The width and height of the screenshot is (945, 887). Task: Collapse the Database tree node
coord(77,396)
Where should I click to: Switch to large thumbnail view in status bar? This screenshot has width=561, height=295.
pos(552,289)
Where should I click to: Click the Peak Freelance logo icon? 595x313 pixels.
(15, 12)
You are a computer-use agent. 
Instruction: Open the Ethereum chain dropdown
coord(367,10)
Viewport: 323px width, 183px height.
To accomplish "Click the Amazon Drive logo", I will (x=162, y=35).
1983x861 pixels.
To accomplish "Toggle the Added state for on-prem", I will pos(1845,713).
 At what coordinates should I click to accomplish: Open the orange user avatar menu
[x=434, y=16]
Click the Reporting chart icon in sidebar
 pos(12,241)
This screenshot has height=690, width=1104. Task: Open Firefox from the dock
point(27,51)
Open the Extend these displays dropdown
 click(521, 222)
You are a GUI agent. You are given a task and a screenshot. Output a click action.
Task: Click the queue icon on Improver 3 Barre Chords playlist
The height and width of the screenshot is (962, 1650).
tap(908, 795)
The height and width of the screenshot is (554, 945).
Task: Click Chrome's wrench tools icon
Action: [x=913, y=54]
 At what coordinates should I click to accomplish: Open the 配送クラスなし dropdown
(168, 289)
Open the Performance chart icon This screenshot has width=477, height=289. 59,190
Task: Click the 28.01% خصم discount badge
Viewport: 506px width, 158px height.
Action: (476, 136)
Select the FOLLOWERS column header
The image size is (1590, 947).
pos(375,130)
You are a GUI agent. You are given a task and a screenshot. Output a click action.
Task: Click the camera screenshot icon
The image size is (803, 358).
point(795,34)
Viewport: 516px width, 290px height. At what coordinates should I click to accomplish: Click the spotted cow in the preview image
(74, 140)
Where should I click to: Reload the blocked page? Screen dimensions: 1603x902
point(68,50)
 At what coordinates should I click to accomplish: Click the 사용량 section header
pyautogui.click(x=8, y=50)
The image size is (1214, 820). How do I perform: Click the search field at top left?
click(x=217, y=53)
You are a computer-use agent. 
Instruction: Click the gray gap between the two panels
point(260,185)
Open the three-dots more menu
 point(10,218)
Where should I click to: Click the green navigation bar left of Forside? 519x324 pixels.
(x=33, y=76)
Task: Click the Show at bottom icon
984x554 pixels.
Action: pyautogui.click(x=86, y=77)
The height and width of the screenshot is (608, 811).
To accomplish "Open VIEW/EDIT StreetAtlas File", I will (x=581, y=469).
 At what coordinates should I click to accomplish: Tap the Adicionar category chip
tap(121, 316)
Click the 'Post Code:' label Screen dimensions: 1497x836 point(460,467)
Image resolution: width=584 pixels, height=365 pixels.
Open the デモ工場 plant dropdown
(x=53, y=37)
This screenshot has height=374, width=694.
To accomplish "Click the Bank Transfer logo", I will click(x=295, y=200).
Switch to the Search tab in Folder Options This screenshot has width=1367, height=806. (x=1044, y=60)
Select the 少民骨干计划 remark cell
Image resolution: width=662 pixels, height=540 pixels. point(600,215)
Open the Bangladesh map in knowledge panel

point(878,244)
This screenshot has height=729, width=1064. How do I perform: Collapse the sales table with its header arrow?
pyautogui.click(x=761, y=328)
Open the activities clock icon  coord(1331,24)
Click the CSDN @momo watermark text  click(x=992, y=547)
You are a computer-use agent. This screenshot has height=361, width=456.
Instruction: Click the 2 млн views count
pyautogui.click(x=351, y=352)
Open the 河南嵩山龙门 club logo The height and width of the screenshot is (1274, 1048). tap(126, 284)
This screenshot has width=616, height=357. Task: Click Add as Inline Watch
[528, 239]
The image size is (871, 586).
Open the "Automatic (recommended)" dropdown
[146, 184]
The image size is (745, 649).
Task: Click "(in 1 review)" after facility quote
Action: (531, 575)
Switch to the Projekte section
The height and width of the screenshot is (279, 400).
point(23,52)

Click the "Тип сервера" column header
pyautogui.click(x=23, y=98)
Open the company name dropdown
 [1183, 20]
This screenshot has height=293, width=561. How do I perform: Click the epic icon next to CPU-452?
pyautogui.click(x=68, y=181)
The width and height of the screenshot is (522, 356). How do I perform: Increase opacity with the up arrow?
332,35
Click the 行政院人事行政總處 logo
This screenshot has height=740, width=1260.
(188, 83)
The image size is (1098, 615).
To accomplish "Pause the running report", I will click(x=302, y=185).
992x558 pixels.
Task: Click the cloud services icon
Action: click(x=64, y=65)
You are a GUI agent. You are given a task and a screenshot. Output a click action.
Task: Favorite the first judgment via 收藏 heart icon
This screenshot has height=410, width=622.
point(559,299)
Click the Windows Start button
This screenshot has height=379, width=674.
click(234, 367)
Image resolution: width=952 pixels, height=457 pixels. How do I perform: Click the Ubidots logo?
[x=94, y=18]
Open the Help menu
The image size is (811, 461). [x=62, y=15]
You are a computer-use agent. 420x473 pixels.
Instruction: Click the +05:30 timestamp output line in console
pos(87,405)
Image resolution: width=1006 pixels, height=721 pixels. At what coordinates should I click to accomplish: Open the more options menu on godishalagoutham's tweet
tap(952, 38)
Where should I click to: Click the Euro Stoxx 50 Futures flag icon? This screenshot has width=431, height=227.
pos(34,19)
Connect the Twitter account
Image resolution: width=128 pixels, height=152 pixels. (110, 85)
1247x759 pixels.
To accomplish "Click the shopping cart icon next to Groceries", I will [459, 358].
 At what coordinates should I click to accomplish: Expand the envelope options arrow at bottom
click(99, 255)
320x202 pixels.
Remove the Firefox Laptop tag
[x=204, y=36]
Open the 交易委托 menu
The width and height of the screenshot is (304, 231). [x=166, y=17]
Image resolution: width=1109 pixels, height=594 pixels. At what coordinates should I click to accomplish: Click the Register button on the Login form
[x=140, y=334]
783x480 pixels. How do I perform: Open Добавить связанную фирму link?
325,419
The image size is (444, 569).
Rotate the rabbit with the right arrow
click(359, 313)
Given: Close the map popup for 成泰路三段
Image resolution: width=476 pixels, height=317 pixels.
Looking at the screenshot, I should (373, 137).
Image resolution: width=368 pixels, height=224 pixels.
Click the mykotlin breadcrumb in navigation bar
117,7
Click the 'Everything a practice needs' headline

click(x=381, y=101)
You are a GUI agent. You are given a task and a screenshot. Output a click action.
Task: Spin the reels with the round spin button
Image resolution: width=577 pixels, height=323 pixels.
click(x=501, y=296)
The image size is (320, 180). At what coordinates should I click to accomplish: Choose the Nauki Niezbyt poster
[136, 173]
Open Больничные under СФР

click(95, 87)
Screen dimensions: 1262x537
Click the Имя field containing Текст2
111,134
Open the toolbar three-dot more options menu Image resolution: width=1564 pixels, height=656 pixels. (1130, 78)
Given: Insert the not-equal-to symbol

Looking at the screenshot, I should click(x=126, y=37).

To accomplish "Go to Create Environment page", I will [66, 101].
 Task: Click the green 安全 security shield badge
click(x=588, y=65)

----------

◆ **WORK INSTRUCTIONS**: Retype exactly the line with "Rotate the rabbit with the right arrow" and each line after it until the records end, and include no other line.

◆ **EXERCISE OUTPUT**:
Rotate the rabbit with the right arrow
click(359, 313)
Given: Close the map popup for 成泰路三段
Image resolution: width=476 pixels, height=317 pixels.
Looking at the screenshot, I should (373, 137).
Image resolution: width=368 pixels, height=224 pixels.
Click the mykotlin breadcrumb in navigation bar
117,7
Click the 'Everything a practice needs' headline

click(x=381, y=101)
You are a GUI agent. You are given a task and a screenshot. Output a click action.
Task: Spin the reels with the round spin button
Image resolution: width=577 pixels, height=323 pixels.
click(x=501, y=296)
The image size is (320, 180). At what coordinates should I click to accomplish: Choose the Nauki Niezbyt poster
[136, 173]
Open Больничные under СФР

click(95, 87)
Screen dimensions: 1262x537
Click the Имя field containing Текст2
111,134
Open the toolbar three-dot more options menu Image resolution: width=1564 pixels, height=656 pixels. (1130, 78)
Given: Insert the not-equal-to symbol

Looking at the screenshot, I should click(x=126, y=37).

To accomplish "Go to Create Environment page", I will [66, 101].
 Task: Click the green 安全 security shield badge
click(x=588, y=65)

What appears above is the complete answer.